Rewrite the entries below, replacing "checkbox" with "check box" and leaving everything else unchanged.

++++

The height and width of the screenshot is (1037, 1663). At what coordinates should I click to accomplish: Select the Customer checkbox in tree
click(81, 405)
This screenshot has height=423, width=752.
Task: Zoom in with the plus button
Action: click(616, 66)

++++

■ Reply:
The height and width of the screenshot is (1037, 1663). At what coordinates should I click to accomplish: Select the Customer check box in tree
click(81, 405)
This screenshot has height=423, width=752.
Task: Zoom in with the plus button
Action: click(616, 66)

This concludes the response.